2009 Fiscal Year Annual Research Report
プリオン関連蛋白質による神経細胞変性死へのグルタミン酸受容体の関与とその分子機構
Project/Area Number |
21790448
|
Research Institution | Nagasaki University |
Principal Investigator |
松原 岳大 Nagasaki University, 長崎大学・大学院・医歯薬学総合研究科, 助教 (10513294)
|
Keywords | Prion Protein / mGluR1 / Ca^<2+> |
Research Abstract |
本研究の目的はmGluRlとPrPの相互関係を明らかにすることであり、本年度はmGluRlとPrPの結合と、その結合がもたらすmGluRlの機能への影響に関して研究を行った。 まず、mGluRlとPrPの結合に関しては、培養細胞を用いた強発現系において免疫沈降を行ったところ、mGluRlとPrPの結合が認められた。またマウスの小脳を用いて同様の実験を行ったところ、同じようにmGluRlとPrPの結合は確認された。これらのことから、mGluRlとPrPは結合しており、この結合は生理的なものであることが分かった。 つづいてPrPとの結合がmGluR1の機能にどのような影響を与えるか検討した。mGluR1はアゴニスト刺激により小胞体からのCa^<2+>の放出を誘導し、細胞内のCa^<2+>の濃度を上昇させる。
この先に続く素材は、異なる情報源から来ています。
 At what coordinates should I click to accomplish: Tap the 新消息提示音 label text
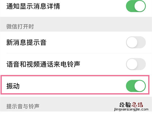click(26, 42)
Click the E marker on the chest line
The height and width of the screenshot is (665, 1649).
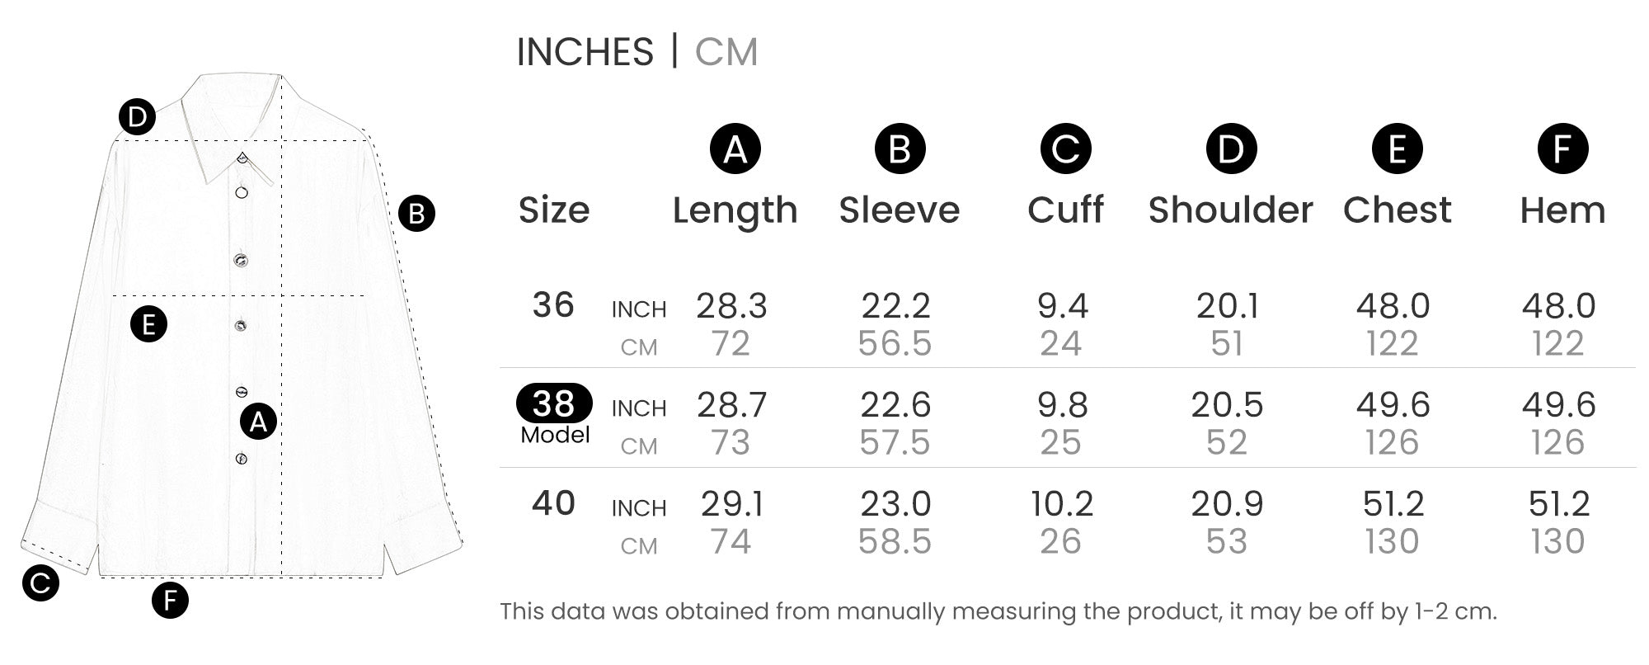[x=148, y=323]
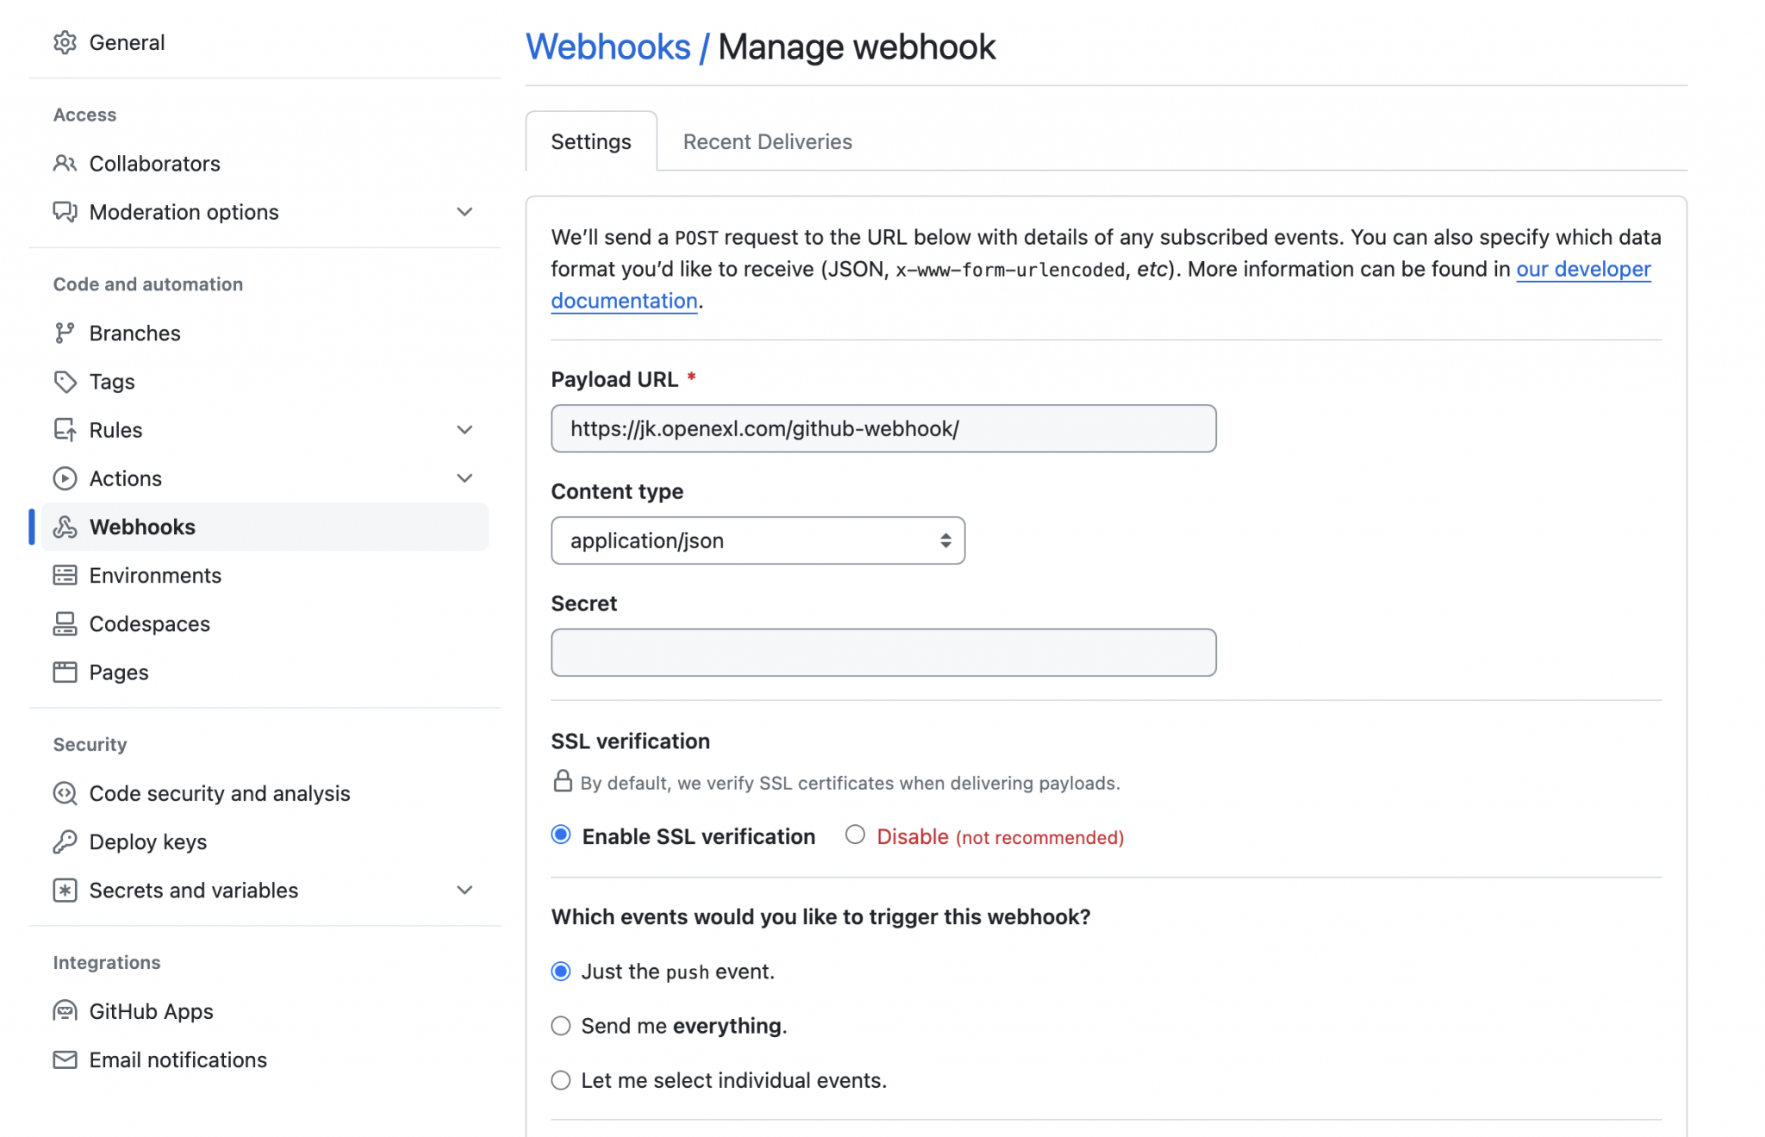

そこでCa^<2+>指示薬を用いてPrP存在下におけるmGluR1による細胞内のCa^<2+>濃度の変化を観察したところ、PrP存在下ではmGluR1によるCa^<2+>の濃度上昇が抑えられることが分かった。 Ca^<2+>を介したシグナル伝達は細胞の生命活動の重要な位置を占めており、このCa^<2+>シグナリングの破たんは細胞死にもつながる。このことを本研究の成果と照らし合わせると、PrPが細胞の生命活動において重要な役割を担っており、その役割はmGluR1を介して発揮されていることが推測された。mGluR1とPrPの相関関係は本研究が初めて明らかにしたもので、PrPの正常機能の解明に新たな知見を与えるものであると考える。